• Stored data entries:
--------------------------------

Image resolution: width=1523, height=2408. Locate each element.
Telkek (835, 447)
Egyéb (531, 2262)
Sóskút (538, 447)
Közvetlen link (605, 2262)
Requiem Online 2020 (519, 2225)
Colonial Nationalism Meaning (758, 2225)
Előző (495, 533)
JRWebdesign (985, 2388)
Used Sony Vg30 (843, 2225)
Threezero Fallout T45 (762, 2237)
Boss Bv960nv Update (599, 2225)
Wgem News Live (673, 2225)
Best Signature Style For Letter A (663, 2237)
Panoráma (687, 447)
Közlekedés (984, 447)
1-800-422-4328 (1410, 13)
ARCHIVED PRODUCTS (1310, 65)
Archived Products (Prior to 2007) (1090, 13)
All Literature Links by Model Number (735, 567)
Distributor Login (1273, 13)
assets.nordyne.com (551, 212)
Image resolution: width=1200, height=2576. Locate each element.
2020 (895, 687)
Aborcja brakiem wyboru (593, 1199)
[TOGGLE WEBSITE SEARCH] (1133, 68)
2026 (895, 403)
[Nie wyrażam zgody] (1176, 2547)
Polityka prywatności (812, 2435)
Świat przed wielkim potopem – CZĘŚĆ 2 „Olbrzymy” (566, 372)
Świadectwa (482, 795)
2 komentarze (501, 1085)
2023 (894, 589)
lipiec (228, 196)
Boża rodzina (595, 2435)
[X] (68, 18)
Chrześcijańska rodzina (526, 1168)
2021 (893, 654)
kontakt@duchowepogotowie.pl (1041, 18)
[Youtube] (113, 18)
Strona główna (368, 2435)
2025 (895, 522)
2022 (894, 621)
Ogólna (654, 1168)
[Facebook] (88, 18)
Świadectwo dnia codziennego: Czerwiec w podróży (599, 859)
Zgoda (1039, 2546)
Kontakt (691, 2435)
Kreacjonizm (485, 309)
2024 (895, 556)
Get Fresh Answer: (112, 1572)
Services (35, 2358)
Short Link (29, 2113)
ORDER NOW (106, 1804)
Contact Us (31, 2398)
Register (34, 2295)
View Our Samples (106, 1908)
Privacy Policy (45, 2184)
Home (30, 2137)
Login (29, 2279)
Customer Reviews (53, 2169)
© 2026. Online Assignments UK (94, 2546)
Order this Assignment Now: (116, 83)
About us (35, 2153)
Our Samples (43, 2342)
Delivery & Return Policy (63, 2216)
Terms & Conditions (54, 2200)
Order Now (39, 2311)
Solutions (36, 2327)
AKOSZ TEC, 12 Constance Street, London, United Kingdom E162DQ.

--------------------------------

Take the records above and return, word for word, only the lines that fall from the line with "Panoráma (687, 447)" to the line with "assets.nordyne.com (551, 212)", both of them included.

• COMPLETED TASK:
Panoráma (687, 447)
Közlekedés (984, 447)
1-800-422-4328 (1410, 13)
ARCHIVED PRODUCTS (1310, 65)
Archived Products (Prior to 2007) (1090, 13)
All Literature Links by Model Number (735, 567)
Distributor Login (1273, 13)
assets.nordyne.com (551, 212)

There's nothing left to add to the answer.